Given the increased importance for NLP research and applications of annotated corpora in general, and of semantically annotated corpora in particular, this tutorial should be relevant to anyone who takes an interest in the processing of interactive, spoken language and its semantic and pragmatic interpretation.


Tutorial Outline


Part 1: (40 minutes):

  • General introduction to ISO standards for semantic annotation;
  • motivation, background, and overview of ISO 24617-2 standard for dialogue act annotation;
  • ISO 24617-2 metamodel and basic concepts;
  • multidimensionality in dialogue annotation and its implementation
Part 2: (40 minutes):
  • Multifunctionality in dialogue utterances;
  • functional and feedback relations among dialogue units;
  • explanation and use of multidimensional segmentation;
  • the DiAML annotation language, abstract and concrete syntax, and semantics
Break (20 minutes)

Part 3: (60 minutes):
  • Use of ANVIL to support construction of multidimensional annotations for spoken and multimodal dialogue fragments;
  • Presentation and discussion of
    1. simple but representative examples of DiAML annotation;
    2. difficult cases and how to deal with them in DiAML
Part 4: (20 minutes):
  • Conclusions; evaluation; remaining questions and issues.

Biographical information of presenters


Prof.dr. Harry Bunt,
Tilburg Center for Cognition and Communication,
Email:
Webpage: http://let.uvt.nl/general/people/bunt

Harry Bunt is professor of Computational Linguistics and Artificial Intelligence at Tilburg University in the Netherlands since 1983. Prior to that he worked at Philips Research in the departments of dialogue systems. He studied physics and mathematics at the University of Utrecht, and obtained a doctorate in formal semantics at the University of Amsterdam.
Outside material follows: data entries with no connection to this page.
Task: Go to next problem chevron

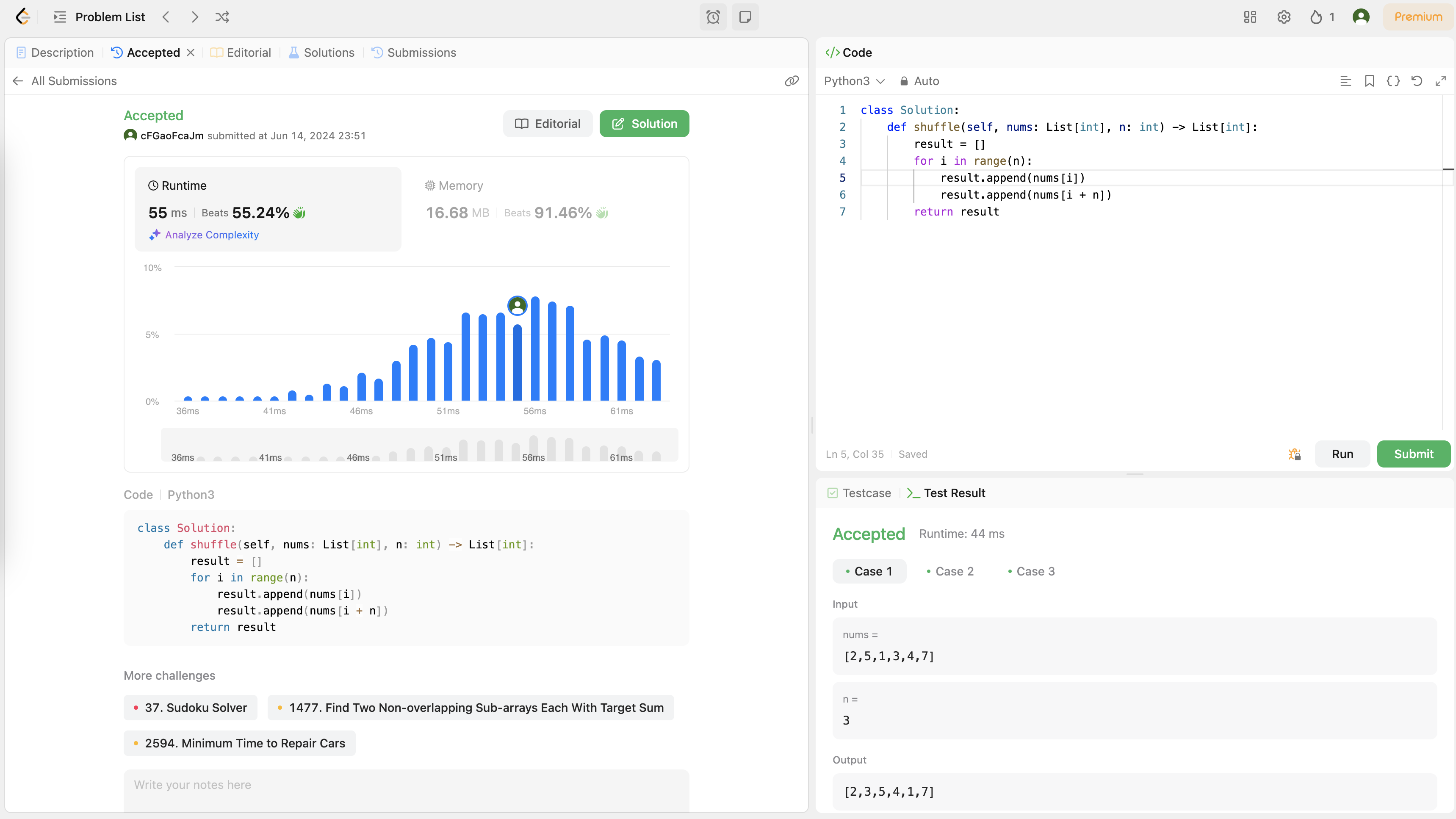Action: pyautogui.click(x=194, y=17)
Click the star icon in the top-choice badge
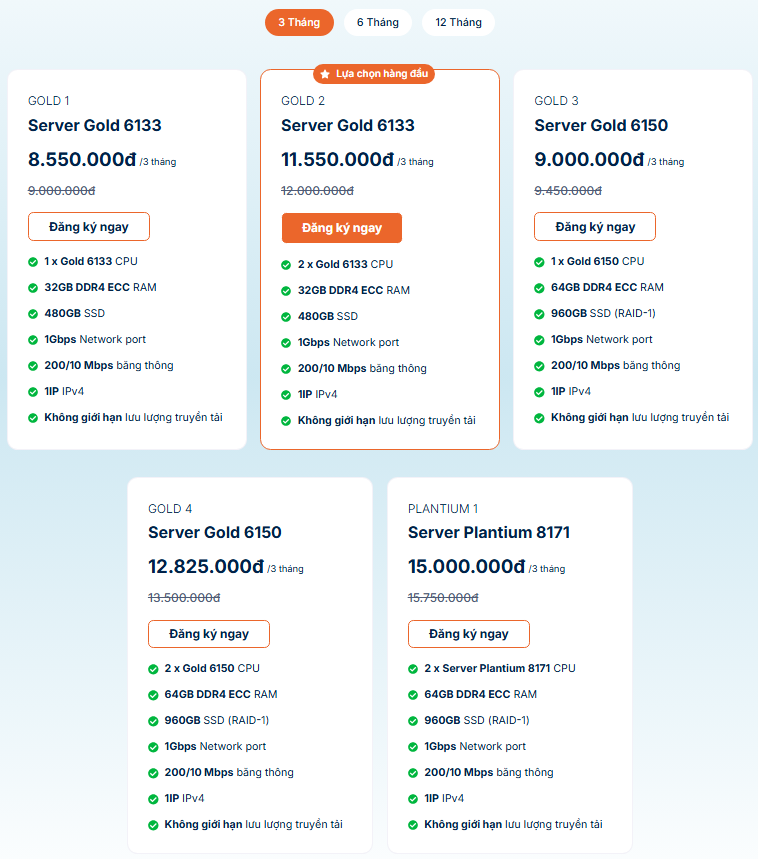The height and width of the screenshot is (859, 758). [x=325, y=74]
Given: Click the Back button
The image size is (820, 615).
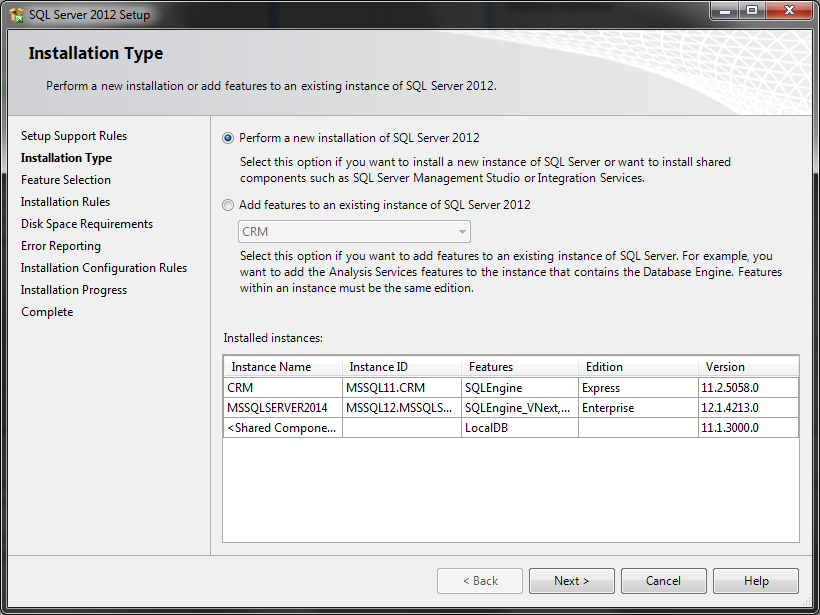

He co-founded the ACL special interest group in parsing SIGPARSE, and the special interest group in computational semantics SIGSEM. He organizes the biennial conferences called "International Conference on Parsing Technology" (IWPT) since 1993. He initiated and organized the biennial conference series "International Workshops on Computational Semantics" (IWCS) since 1994. He organized a series of workshops on Interoperable Semantic Annotation (ISA series) since 2003, of which the most recent one (ISA-6) was held in Oxford, UK in January 2011.

One of his main areas of interest is the semantics and pragmatics of spoken and multimodal utterances in dialogue. He developed a theoretical framework for dialogue analysis called "Dynamic Interpretation Theory" (DIT), from which the DIT++ annotation scheme has emerged.

He is project leader for the International Organisation for Standards ISO of the effort to design an international standard for dialogue act annotation, and a co-project leader of several other ISO efforts concerned with the development of standards for various aspects of semantic annotation.

His interests and publications cover the areas of formal and computational semantics and pragmatics; semantic annotation; dialogue theory; human-computer interaction; parser and grammar design; knowledge representation; and dialogue systems. He published the monograph "Mass terms and model-theoretic semantics" (Cambridge University Press 1985), the book series "Computing Meaning, volumes 1-3" (Kluwer and Springer, 1999, 2002, 2007), two books on multimodal interaction, and four books on parsing, of which "the most recent one, Trends in Parsing Technology" (with Joakim Nivre and Paola Merlo) appeared in 2010.